§ **OBJECTIVE**
Transcribe the items below, starting at the line that contains "Viewport: 672px width, 408px" and ending at the line that contains "Instruction: Click the Refuse (60s) button", with both of those lines included. Omit the pictures from your answer.

Raw records
-*-*-

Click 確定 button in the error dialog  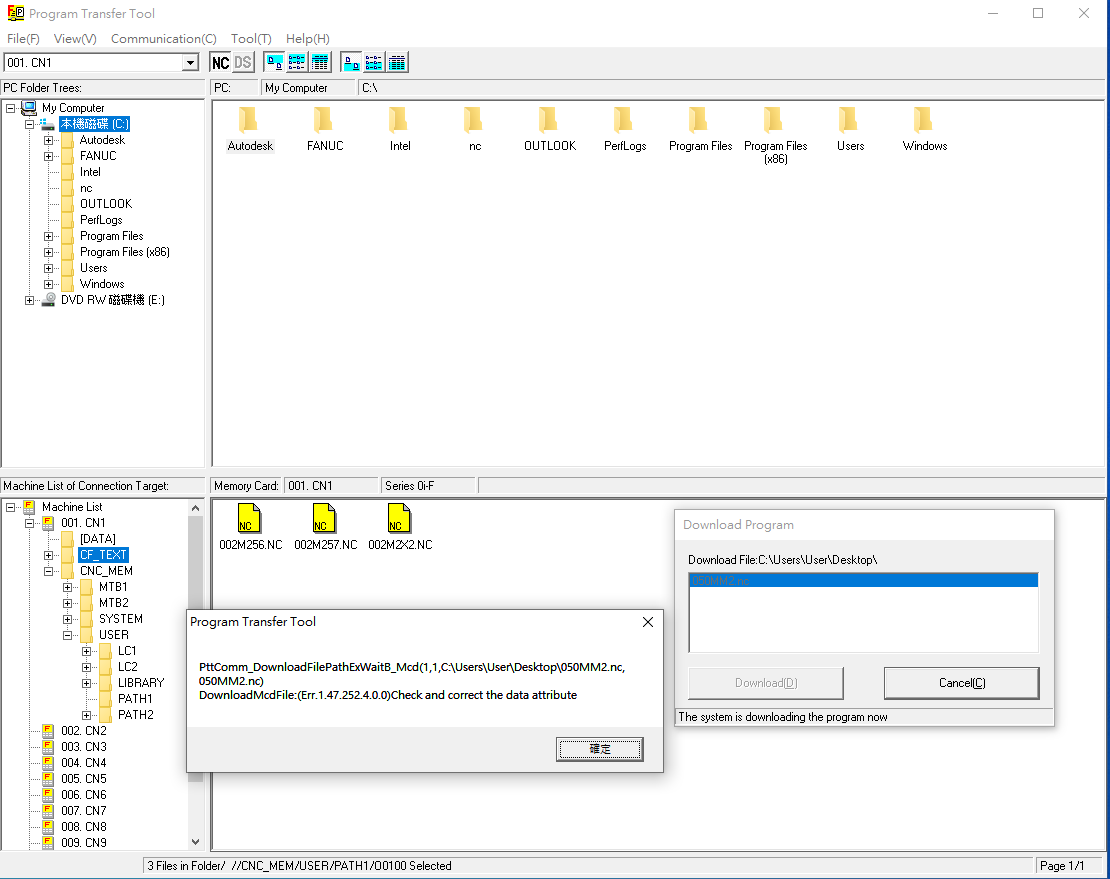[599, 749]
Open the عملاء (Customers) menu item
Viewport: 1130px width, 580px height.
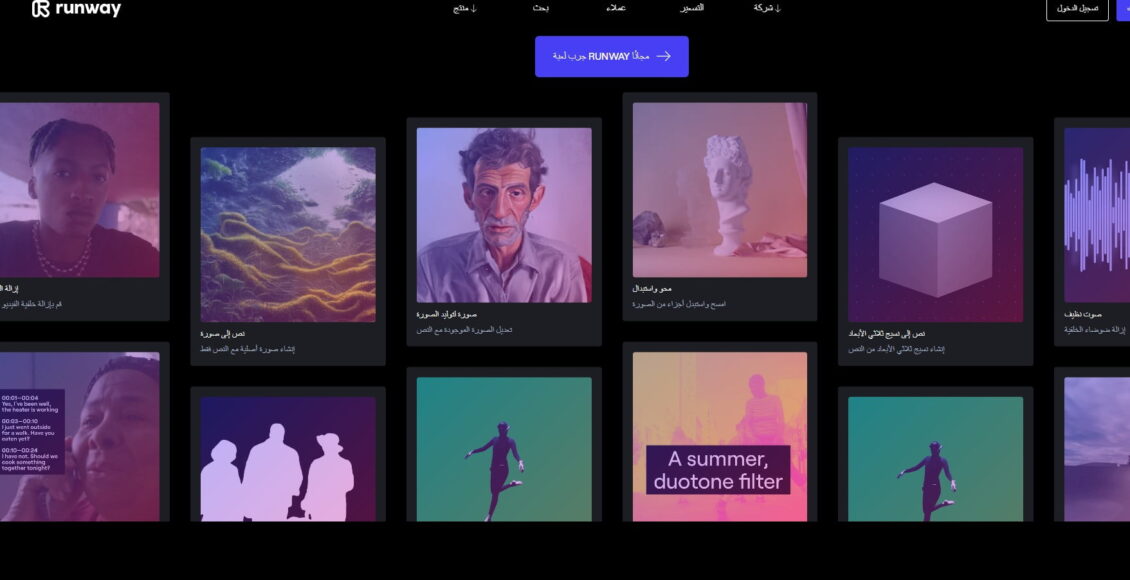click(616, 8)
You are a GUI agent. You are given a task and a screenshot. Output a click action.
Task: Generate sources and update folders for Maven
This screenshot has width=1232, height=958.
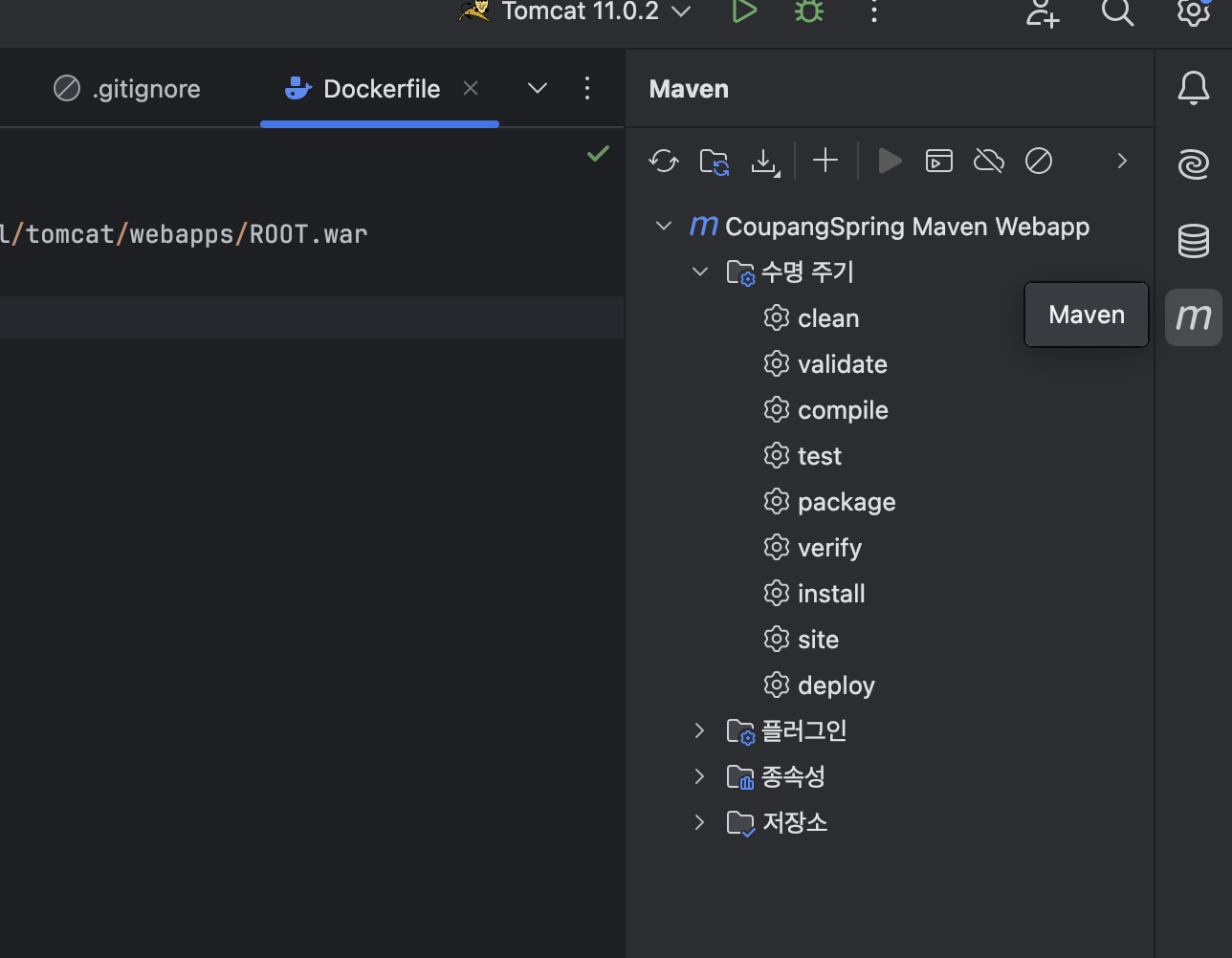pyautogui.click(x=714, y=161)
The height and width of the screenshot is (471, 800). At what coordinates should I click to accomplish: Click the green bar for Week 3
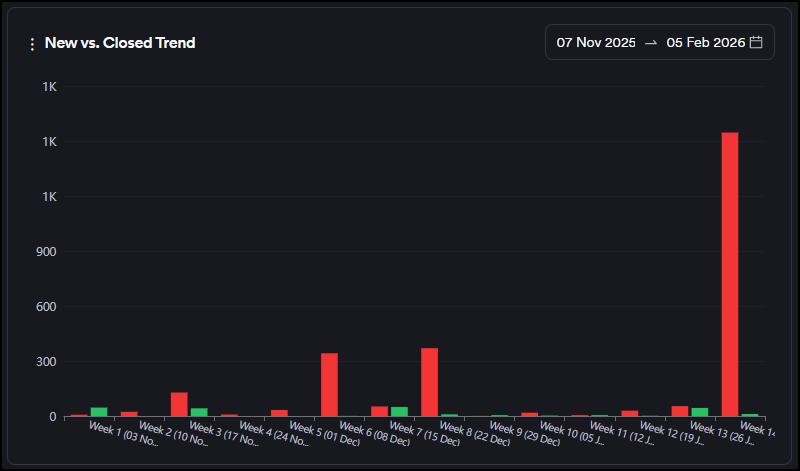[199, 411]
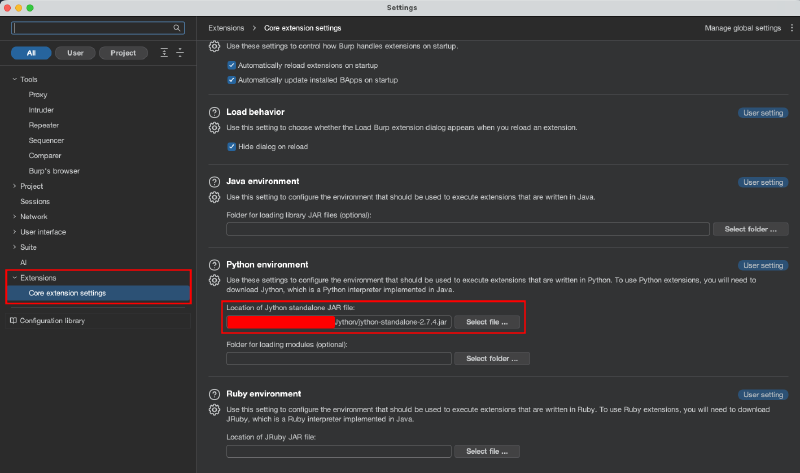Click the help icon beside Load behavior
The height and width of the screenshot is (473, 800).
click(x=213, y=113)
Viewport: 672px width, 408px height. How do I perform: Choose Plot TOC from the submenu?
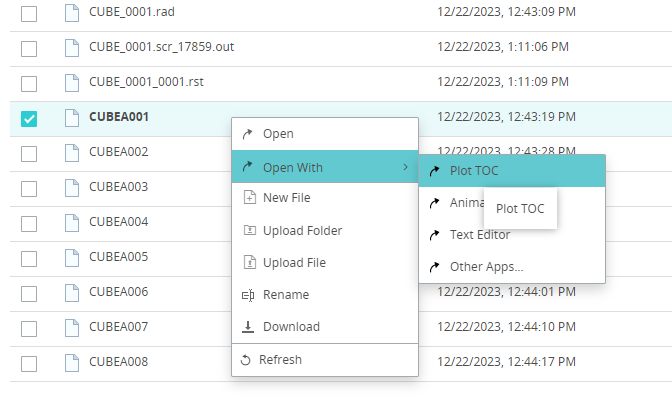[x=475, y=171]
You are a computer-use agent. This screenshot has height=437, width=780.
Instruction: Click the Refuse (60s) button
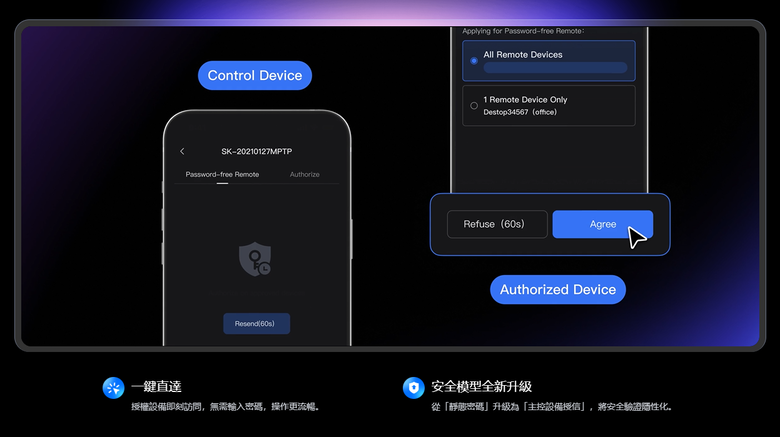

-*-*-

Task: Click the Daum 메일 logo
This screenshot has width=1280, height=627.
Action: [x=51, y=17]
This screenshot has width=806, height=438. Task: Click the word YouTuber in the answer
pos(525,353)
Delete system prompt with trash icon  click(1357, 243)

-*-*-

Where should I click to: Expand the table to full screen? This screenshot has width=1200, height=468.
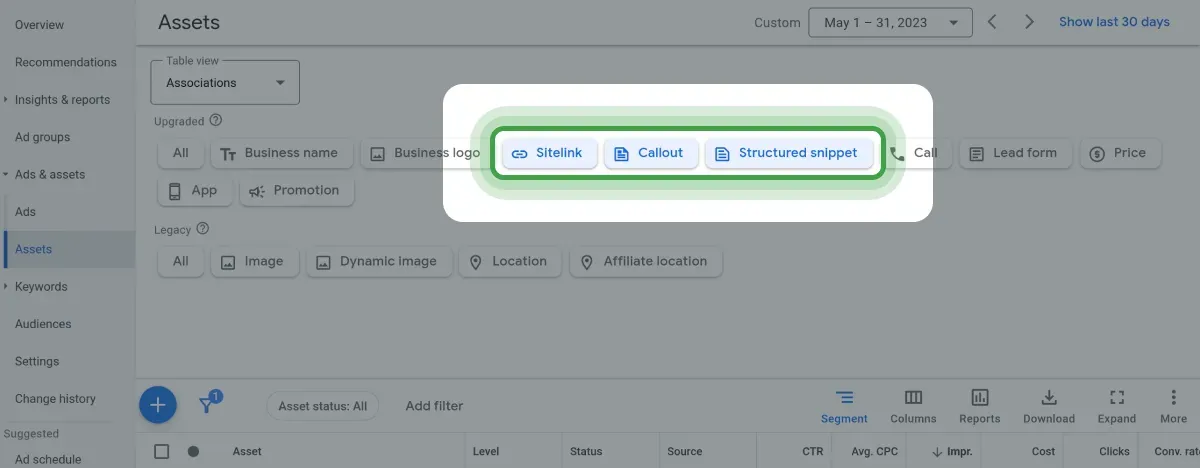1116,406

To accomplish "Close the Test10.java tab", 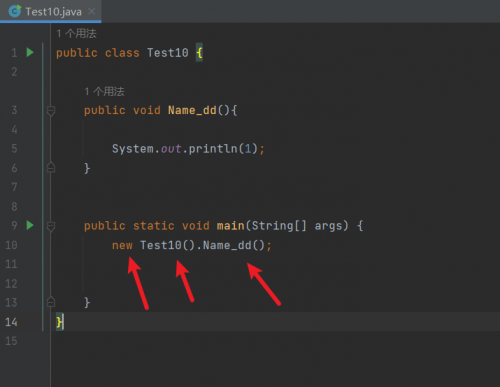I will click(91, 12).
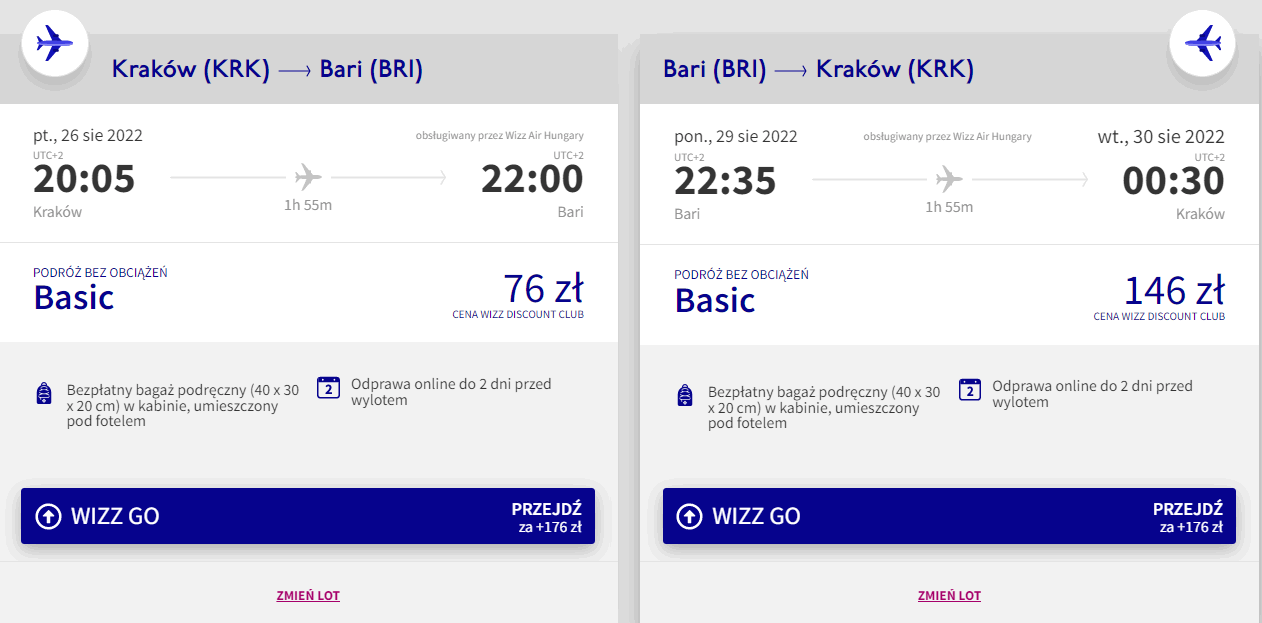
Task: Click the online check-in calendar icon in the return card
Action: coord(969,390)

-*-*-

§ **OUTPUT**
Viewport: 672px width, 408px height. How do I perform: Choose Plot TOC from the submenu?
[x=475, y=171]
You are a computer-use agent. This screenshot has height=437, width=780.
Instruction: Click the Refuse (60s) button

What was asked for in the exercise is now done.